◆ EXERCISE: In full and without change, return each entry.

◆ MATERIALS PROVIDED:
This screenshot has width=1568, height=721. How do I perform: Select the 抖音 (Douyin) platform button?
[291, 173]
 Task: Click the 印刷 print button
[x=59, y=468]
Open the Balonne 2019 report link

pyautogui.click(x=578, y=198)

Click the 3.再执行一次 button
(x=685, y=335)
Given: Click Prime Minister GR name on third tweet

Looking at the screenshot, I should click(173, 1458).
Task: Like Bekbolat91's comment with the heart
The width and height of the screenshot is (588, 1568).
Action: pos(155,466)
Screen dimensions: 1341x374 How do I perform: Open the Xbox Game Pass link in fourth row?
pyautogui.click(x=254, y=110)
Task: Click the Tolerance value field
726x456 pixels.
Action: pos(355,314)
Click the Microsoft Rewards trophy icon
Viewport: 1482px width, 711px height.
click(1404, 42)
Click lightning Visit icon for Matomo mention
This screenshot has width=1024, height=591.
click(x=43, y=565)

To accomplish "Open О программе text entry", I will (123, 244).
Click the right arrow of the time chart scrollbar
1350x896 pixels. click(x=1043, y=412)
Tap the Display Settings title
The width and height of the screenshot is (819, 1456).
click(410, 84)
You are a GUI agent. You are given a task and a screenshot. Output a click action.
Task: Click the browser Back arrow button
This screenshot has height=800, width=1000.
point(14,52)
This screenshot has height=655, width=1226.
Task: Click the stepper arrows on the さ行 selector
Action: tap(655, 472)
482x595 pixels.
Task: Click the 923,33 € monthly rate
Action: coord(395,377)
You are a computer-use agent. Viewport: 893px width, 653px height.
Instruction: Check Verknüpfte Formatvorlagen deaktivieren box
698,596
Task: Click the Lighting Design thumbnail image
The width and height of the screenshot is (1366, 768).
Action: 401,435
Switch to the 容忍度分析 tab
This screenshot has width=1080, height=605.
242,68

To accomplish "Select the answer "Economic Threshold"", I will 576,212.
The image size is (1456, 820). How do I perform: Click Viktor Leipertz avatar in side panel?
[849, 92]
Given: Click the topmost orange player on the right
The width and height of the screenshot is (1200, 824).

◆ SOLUTION FOR THIS EXERCISE:
This screenshot has width=1568, height=721. How do I perform: Select the 抖音 (Douyin) platform button?
[291, 173]
 Task: Click the 印刷 print button
[x=59, y=468]
Open the Balonne 2019 report link

pyautogui.click(x=578, y=198)

Click the 3.再执行一次 button
(x=685, y=335)
Given: Click Prime Minister GR name on third tweet

Looking at the screenshot, I should click(173, 1458).
Task: Like Bekbolat91's comment with the heart
The width and height of the screenshot is (588, 1568).
Action: pos(155,466)
Screen dimensions: 1341x374 How do I perform: Open the Xbox Game Pass link in fourth row?
pyautogui.click(x=254, y=110)
Task: Click the Tolerance value field
726x456 pixels.
Action: pos(355,314)
Click the Microsoft Rewards trophy icon
Viewport: 1482px width, 711px height.
click(1404, 42)
Click lightning Visit icon for Matomo mention
This screenshot has width=1024, height=591.
click(x=43, y=565)

To accomplish "Open О программе text entry", I will (123, 244).
Click the right arrow of the time chart scrollbar
1350x896 pixels. click(x=1043, y=412)
Tap the Display Settings title
The width and height of the screenshot is (819, 1456).
click(410, 84)
You are a GUI agent. You are given a task and a screenshot. Output a click action.
Task: Click the browser Back arrow button
This screenshot has height=800, width=1000.
point(14,52)
This screenshot has height=655, width=1226.
Task: Click the stepper arrows on the さ行 selector
Action: tap(655, 472)
482x595 pixels.
Task: Click the 923,33 € monthly rate
Action: coord(395,377)
You are a computer-use agent. Viewport: 893px width, 653px height.
Instruction: Check Verknüpfte Formatvorlagen deaktivieren box
698,596
Task: Click the Lighting Design thumbnail image
The width and height of the screenshot is (1366, 768).
Action: 401,435
Switch to the 容忍度分析 tab
This screenshot has width=1080, height=605.
242,68

To accomplish "Select the answer "Economic Threshold"", I will 576,212.
The image size is (1456, 820). How do I perform: Click Viktor Leipertz avatar in side panel?
[849, 92]
Given: Click the topmost orange player on the right
The width and height of the screenshot is (1200, 824).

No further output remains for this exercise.